With the development of the skyscraper in the 20th century, a more efficient tool for the cleaning of window exteriors was needed. Professional window washers began using the Chicago squeegee, a bulky tool with two heavy pink rubber blades. Changing the blades required the loosening of twelve separate screws. The modern single-blade window cleaning squeegee was patented by Ettore Steccone in 1936; it was made of lightweight brass with a very flexible and sharp rubber blade. The Ettore Products Co. is still the leader in the squeegee market today. Squeegee kits can include a telescoping pole to extend the washer's reach.
Simple squeegees are made in various shapes for household use, including the cleaning of shower doors, bathroom tile, and garage floors.

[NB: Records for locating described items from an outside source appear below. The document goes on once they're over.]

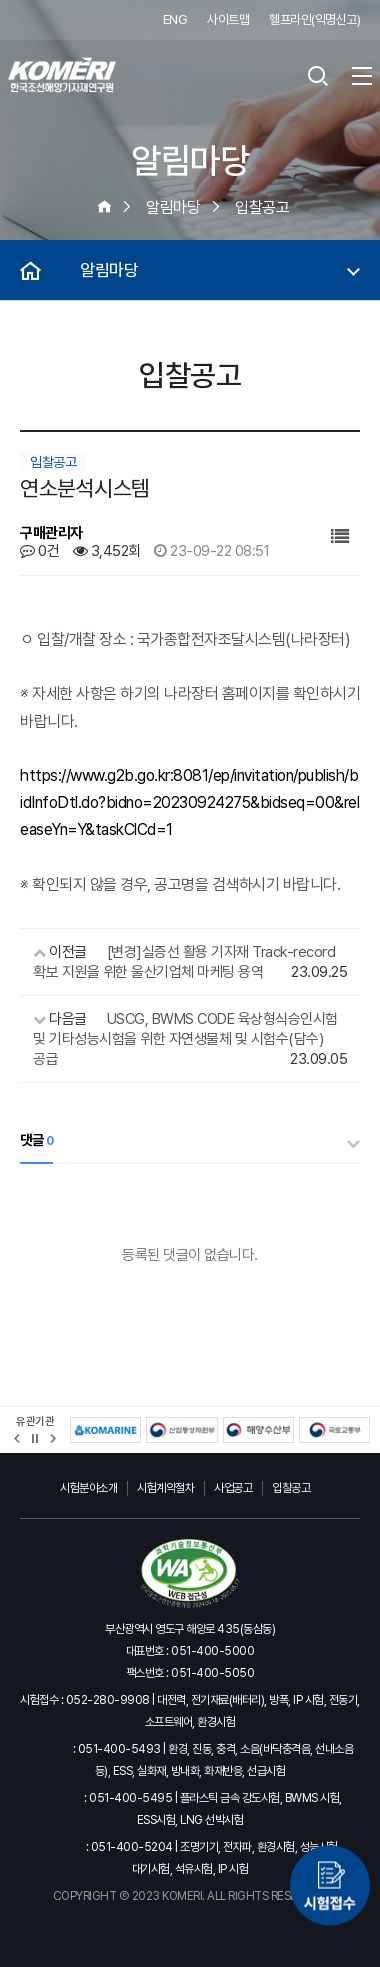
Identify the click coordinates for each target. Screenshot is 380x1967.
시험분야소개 (88, 1488)
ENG (175, 19)
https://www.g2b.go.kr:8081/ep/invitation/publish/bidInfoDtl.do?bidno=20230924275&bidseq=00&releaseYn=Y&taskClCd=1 (189, 802)
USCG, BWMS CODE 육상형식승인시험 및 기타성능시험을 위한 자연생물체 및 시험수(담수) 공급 (185, 1039)
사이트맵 (228, 19)
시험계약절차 (165, 1488)
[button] (17, 1438)
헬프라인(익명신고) (314, 19)
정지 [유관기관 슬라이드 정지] (35, 1439)
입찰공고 (291, 1488)
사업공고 (233, 1488)
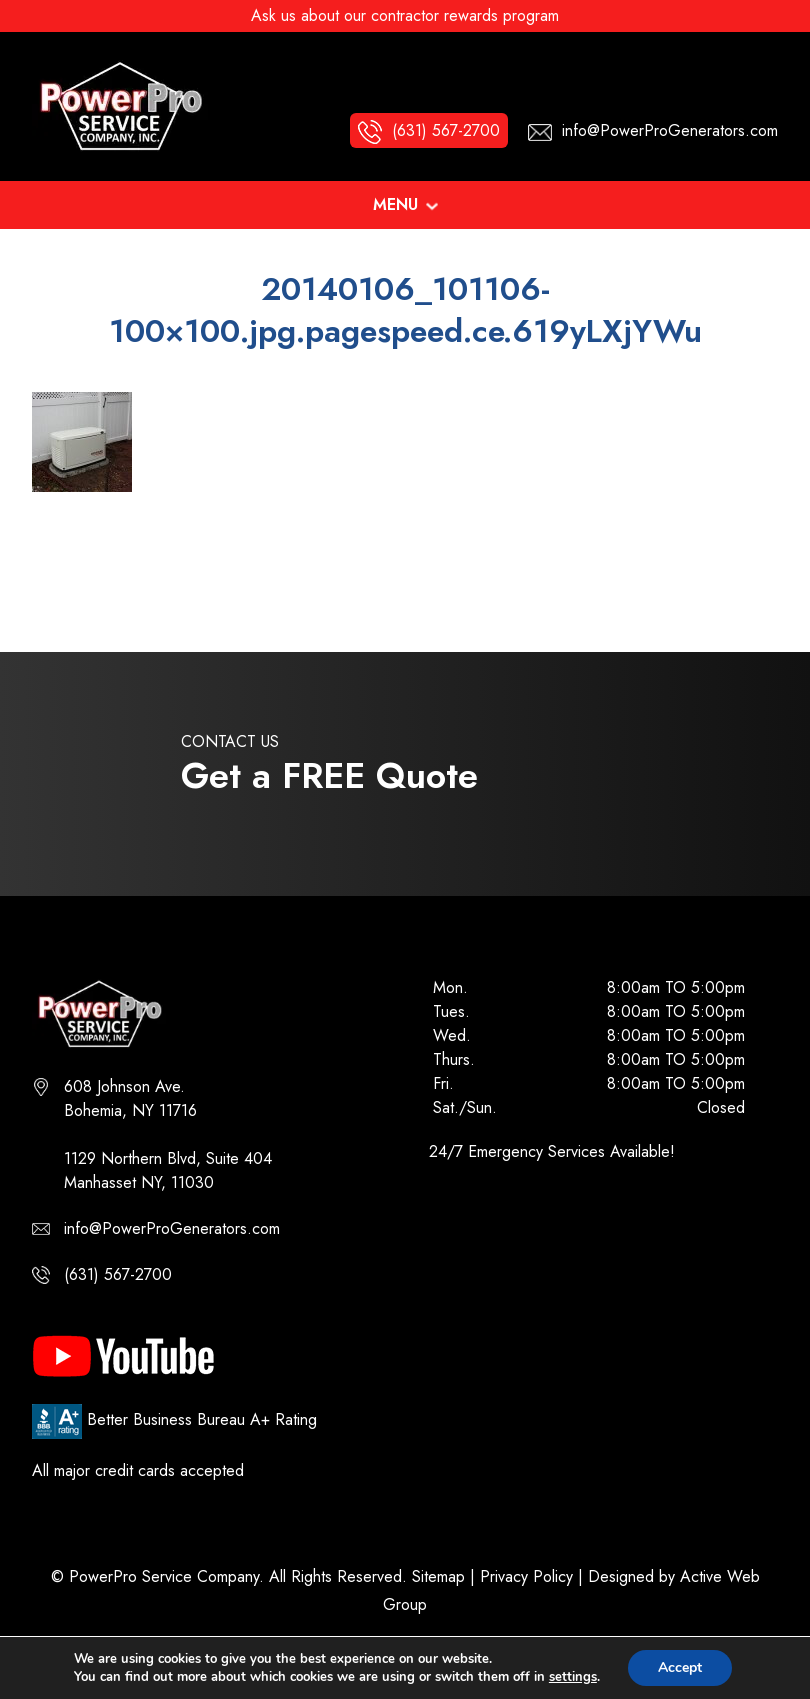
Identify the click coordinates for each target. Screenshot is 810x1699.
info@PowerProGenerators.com (172, 1228)
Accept (680, 1667)
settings (573, 1677)
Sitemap (438, 1576)
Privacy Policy (526, 1576)
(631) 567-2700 (118, 1274)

When using a squeegee for window cleaning a common problem people come across is run lines . This is caused by the squeegee being angled incorrectly forcing the water under the rubber blade out into the dry area of the glass or from solution being pushed up into the top edge of the window. The squeegee should instead be tilted in the direction that the blade is moving across the glass to force to water into the wet area of the glass .

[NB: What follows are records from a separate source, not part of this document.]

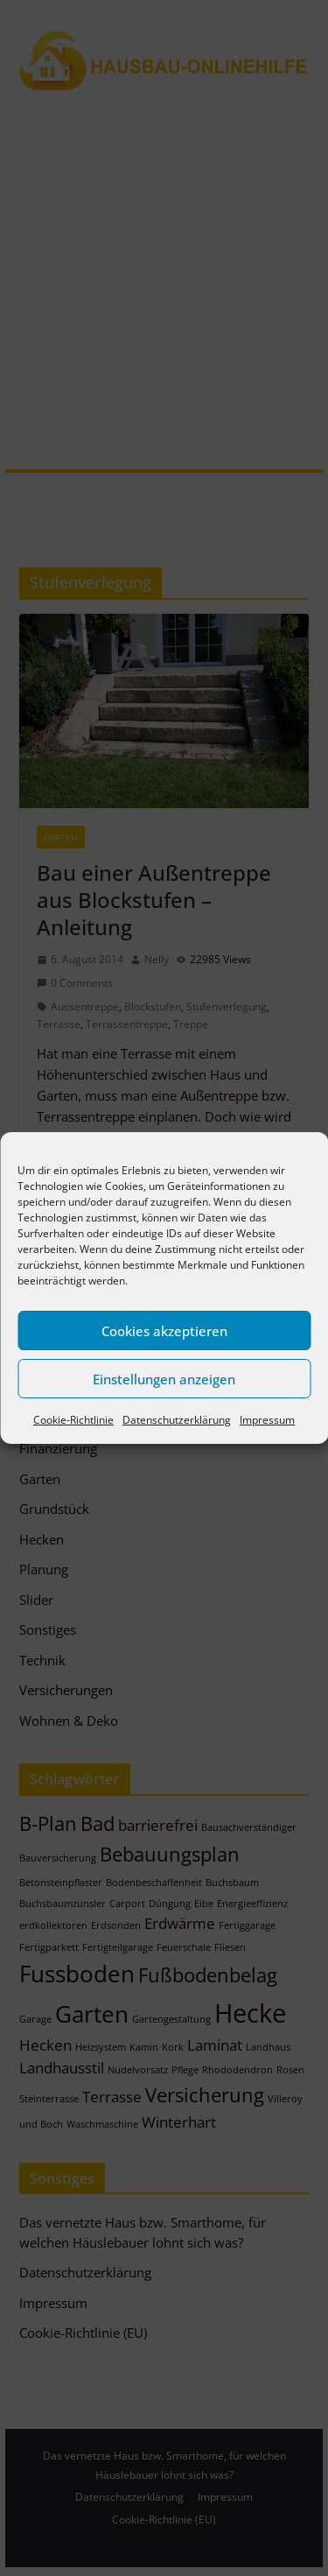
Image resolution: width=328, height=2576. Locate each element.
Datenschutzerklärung (176, 1419)
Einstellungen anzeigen (164, 1379)
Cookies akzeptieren (164, 1331)
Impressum (267, 1419)
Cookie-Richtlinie (73, 1419)
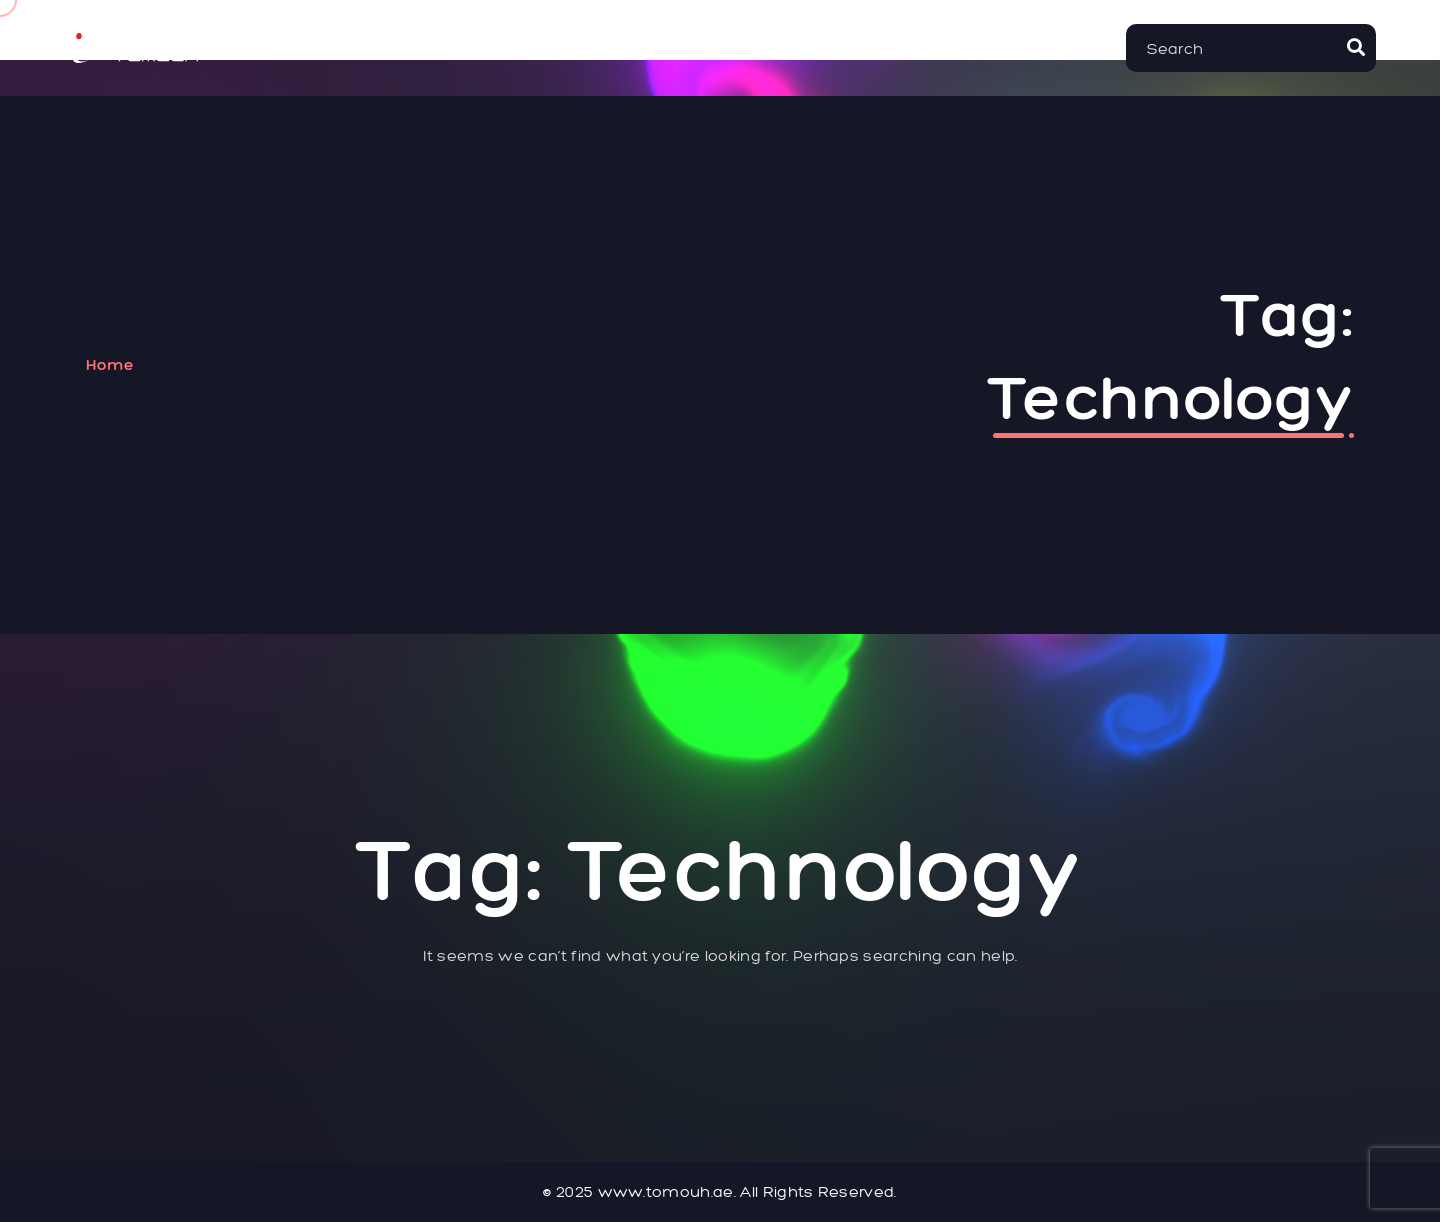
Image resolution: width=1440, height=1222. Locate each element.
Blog (990, 47)
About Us (463, 47)
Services (590, 47)
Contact (889, 47)
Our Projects (741, 47)
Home (356, 47)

Another method used by window cleaners is to tap the blade on an already wet area of the glass of to remove any excess water on the rubber blade . Alternatively the rubber blade can be dried with a towel, although this method is slower and not practical when using extension poles.
According to Guinness World Records, the world's fastest window cleaner is Terry Burrows of South Ockendon, Essex, England, who cleaned three standard 45-inch x 45-inch office windows set in a frame in 9.24 seconds at the National Exhibition Centre in Birmingham in March 2005. He used an 11.8-inch squeegee and 2.4 gallons of water.
This is often used in places that need the floors cleaned regularly, such as army barracks or the meat departments in supermarkets. Hospitals sometimes use the floor squeegee to clean up any spills that occur in operating rooms or regular patient rooms as the design of the squeegee lends itself towards a more sanitary clean up. Squeegees are standard utensils for cleaning floors in many parts of the world such as Israel/Palestine.
A horse scraper is used to remove the sweat from the coat of the horse. It is similar to a window cleaning squeegee, but has an arched blade.
Auto squeegees are also popular in some universities to clean black boards.